__Exercise description__:
Would you reproduce exactly, and only, the lines starting at the one with "This screenshot has width=1512, height=790." and ending at the last line of the data, with both included? Leave the pictures out.

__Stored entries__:
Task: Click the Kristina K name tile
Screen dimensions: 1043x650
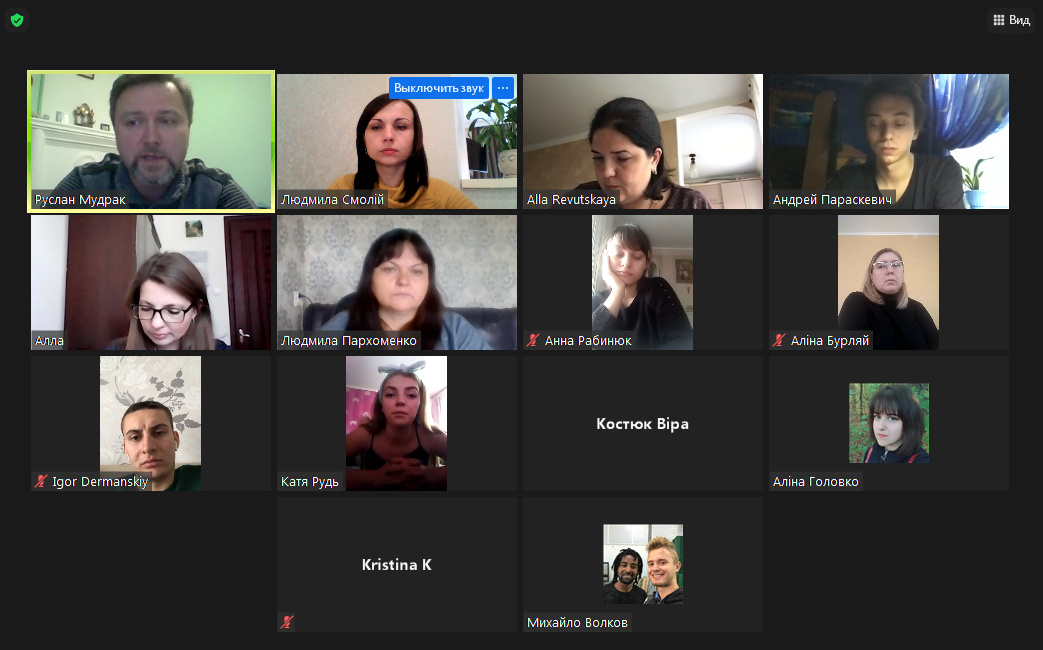Action: tap(396, 564)
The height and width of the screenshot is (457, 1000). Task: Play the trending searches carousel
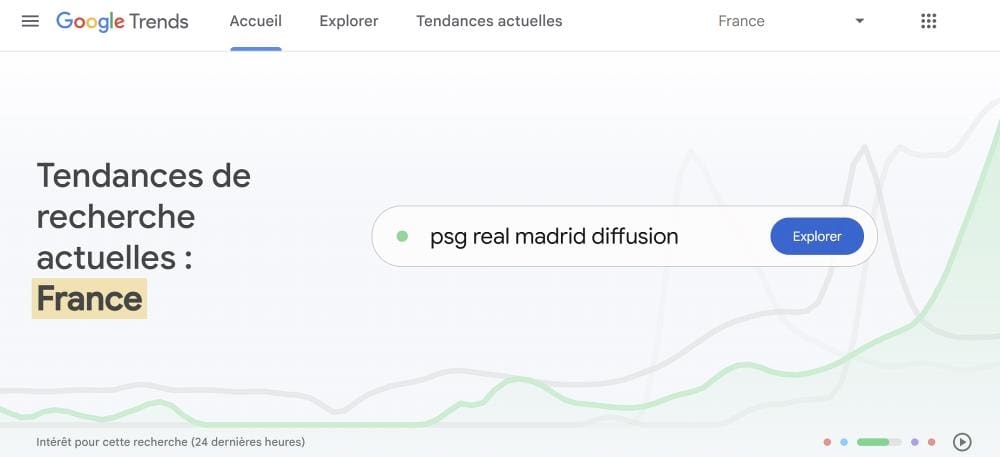962,442
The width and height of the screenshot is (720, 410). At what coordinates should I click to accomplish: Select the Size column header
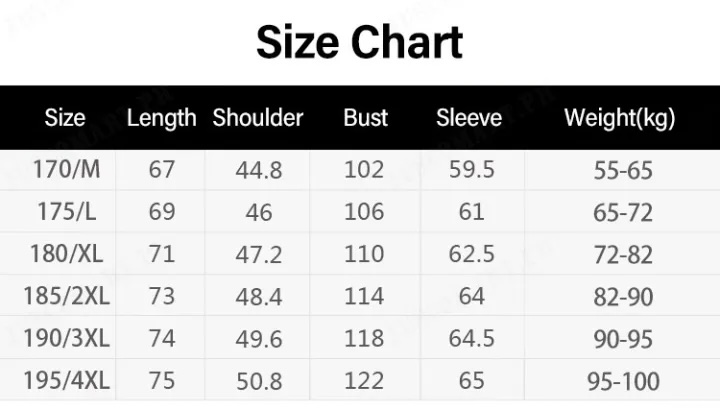(x=65, y=118)
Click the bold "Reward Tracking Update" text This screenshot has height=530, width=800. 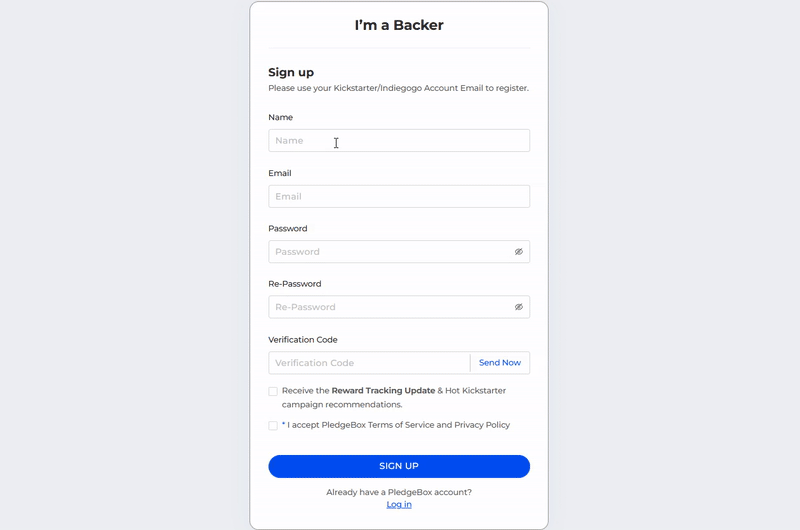click(x=383, y=391)
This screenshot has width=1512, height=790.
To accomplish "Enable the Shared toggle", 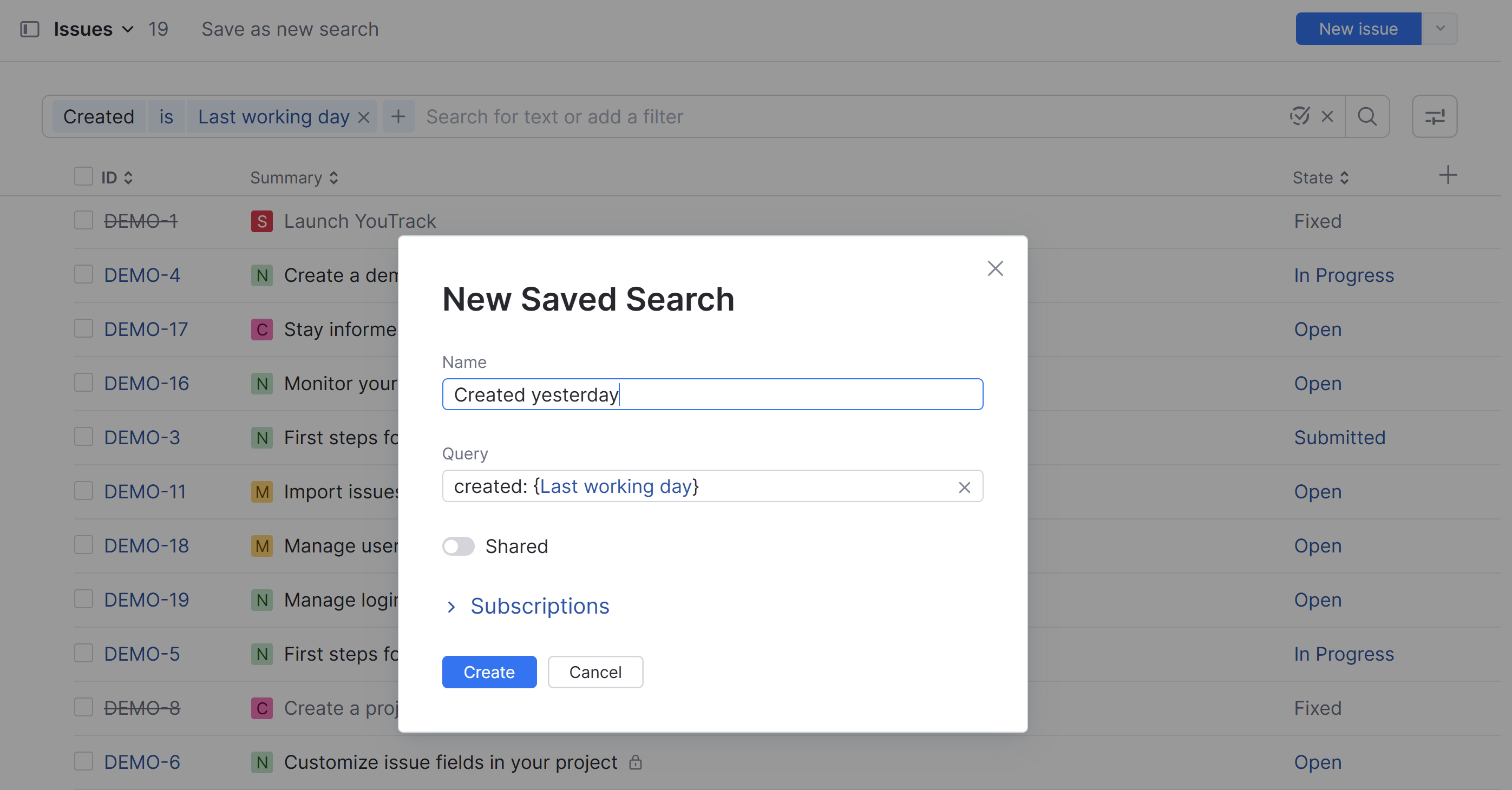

__Task output__:
This screenshot has width=1512, height=790.
To accomplish "Enable the Shared toggle", 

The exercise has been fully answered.